What to work on
Take each line of the entries below that contains "checkbox" and copy it.

Data shown Start Marker

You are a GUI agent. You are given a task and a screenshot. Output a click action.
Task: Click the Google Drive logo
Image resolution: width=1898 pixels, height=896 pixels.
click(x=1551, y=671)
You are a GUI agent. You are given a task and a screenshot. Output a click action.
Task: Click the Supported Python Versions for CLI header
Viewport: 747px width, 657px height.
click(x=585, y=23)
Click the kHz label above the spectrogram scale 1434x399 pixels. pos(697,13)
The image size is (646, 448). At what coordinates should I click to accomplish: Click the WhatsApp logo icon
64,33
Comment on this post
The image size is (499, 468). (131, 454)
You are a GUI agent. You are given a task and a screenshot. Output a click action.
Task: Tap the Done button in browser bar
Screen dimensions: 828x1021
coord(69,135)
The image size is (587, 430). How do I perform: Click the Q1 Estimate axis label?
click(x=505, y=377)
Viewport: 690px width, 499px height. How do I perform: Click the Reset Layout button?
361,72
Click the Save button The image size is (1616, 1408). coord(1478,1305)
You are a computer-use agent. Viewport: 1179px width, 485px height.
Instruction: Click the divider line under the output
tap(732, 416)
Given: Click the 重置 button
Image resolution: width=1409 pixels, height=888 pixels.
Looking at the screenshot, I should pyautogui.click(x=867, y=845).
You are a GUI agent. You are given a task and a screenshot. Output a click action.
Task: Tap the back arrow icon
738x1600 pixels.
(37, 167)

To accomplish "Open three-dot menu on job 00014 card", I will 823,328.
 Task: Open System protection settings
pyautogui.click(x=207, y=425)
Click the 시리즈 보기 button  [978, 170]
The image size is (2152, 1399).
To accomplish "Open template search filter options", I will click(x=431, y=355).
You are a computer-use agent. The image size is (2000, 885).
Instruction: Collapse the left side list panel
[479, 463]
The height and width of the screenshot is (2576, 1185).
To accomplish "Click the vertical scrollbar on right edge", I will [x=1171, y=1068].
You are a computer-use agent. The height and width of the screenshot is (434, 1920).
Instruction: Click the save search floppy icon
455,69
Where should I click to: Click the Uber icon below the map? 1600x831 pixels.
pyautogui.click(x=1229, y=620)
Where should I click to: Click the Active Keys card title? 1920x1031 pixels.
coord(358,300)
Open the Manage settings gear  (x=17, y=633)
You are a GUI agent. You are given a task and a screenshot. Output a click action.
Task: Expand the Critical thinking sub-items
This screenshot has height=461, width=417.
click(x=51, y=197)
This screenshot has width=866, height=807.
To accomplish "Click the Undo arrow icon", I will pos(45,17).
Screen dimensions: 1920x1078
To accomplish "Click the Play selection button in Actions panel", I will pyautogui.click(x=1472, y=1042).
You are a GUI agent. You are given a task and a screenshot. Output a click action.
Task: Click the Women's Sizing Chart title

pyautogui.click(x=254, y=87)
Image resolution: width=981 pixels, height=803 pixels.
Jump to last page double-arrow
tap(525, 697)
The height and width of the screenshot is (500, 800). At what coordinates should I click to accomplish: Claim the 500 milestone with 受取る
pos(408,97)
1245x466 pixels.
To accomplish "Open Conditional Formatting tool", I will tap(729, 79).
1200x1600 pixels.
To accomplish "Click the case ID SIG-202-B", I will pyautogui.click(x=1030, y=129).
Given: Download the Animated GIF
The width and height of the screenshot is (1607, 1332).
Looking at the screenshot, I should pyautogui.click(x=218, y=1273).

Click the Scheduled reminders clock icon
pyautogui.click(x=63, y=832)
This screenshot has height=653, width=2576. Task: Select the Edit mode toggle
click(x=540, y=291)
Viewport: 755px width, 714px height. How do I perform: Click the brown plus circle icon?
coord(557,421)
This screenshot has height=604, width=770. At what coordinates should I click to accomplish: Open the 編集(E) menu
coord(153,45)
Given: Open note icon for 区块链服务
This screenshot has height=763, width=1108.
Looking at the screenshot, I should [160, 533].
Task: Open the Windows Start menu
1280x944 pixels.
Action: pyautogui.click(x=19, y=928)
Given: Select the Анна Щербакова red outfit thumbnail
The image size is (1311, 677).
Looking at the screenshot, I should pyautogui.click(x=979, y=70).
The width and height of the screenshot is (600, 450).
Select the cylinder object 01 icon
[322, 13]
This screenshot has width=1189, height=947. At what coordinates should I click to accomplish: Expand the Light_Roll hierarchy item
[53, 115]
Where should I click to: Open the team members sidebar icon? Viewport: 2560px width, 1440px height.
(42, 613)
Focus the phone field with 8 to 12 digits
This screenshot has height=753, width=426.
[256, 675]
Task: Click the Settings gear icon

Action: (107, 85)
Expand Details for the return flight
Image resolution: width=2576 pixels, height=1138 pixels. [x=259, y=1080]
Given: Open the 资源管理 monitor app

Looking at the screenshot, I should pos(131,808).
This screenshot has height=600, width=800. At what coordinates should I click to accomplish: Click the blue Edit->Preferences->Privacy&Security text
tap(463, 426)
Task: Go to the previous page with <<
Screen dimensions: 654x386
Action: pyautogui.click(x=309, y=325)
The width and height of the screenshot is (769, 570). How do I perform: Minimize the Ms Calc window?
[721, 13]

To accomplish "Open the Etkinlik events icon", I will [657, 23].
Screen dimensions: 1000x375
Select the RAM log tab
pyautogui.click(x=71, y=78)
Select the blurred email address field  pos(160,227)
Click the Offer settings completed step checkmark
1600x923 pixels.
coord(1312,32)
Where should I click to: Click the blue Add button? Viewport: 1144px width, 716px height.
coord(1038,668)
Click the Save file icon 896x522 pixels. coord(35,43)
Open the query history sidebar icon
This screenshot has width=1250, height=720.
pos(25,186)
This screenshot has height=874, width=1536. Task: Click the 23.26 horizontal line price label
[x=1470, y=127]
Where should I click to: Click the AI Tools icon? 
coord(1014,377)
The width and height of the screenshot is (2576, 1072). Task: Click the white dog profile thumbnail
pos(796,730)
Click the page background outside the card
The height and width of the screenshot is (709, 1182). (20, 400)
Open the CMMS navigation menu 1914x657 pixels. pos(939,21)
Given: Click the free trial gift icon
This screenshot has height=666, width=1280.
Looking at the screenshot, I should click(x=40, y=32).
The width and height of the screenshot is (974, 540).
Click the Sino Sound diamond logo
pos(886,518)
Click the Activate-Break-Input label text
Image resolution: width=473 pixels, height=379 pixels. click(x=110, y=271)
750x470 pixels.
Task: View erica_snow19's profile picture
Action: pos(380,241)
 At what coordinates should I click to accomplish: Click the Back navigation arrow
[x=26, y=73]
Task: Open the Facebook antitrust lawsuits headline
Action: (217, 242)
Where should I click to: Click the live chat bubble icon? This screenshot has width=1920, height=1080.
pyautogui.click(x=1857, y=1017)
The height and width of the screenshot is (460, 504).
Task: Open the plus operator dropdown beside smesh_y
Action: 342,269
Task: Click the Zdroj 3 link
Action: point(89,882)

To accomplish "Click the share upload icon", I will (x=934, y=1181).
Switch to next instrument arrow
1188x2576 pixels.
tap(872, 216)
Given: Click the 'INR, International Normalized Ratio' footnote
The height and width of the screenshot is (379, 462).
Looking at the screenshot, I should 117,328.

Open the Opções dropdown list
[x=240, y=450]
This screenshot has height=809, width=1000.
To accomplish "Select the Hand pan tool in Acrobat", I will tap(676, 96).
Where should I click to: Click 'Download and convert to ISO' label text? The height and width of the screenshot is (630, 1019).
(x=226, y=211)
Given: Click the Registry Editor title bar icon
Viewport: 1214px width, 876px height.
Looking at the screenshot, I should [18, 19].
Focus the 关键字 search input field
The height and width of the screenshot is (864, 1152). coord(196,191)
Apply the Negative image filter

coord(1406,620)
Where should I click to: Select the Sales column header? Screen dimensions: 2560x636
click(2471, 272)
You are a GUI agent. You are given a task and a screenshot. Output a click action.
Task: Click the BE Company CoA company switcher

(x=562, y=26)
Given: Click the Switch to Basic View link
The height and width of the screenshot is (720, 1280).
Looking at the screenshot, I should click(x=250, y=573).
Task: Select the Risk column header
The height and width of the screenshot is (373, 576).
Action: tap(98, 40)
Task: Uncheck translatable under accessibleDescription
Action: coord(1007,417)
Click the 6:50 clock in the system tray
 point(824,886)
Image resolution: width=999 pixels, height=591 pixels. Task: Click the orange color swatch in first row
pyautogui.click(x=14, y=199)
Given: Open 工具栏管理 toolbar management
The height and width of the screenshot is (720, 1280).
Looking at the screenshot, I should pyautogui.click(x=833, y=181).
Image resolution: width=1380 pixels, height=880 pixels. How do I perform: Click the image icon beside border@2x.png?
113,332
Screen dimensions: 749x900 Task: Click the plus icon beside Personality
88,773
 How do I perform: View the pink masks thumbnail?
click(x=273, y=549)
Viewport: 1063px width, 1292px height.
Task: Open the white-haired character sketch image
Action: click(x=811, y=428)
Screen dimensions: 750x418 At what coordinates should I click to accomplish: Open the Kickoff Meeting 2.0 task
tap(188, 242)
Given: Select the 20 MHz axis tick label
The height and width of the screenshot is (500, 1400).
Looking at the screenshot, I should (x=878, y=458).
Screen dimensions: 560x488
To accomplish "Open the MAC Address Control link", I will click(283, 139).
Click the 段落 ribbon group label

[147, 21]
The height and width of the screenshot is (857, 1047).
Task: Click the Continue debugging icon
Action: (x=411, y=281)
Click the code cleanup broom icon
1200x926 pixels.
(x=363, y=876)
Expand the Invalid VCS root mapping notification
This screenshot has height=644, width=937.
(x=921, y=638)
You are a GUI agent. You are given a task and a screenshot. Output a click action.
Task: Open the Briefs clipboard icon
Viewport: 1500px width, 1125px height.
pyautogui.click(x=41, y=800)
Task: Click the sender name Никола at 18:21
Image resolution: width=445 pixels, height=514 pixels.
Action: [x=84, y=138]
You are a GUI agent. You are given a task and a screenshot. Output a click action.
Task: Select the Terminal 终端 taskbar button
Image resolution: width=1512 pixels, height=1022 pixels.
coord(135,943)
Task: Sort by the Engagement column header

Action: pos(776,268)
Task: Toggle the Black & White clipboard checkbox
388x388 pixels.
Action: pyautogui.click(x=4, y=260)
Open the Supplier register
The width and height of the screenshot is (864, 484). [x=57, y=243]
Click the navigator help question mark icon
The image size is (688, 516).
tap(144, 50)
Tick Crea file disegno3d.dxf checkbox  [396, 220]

Data shown End Marker

Exercise response
Task: Toggle the Black & White clipboard checkbox
Tick Crea file disegno3d.dxf checkbox  [396, 220]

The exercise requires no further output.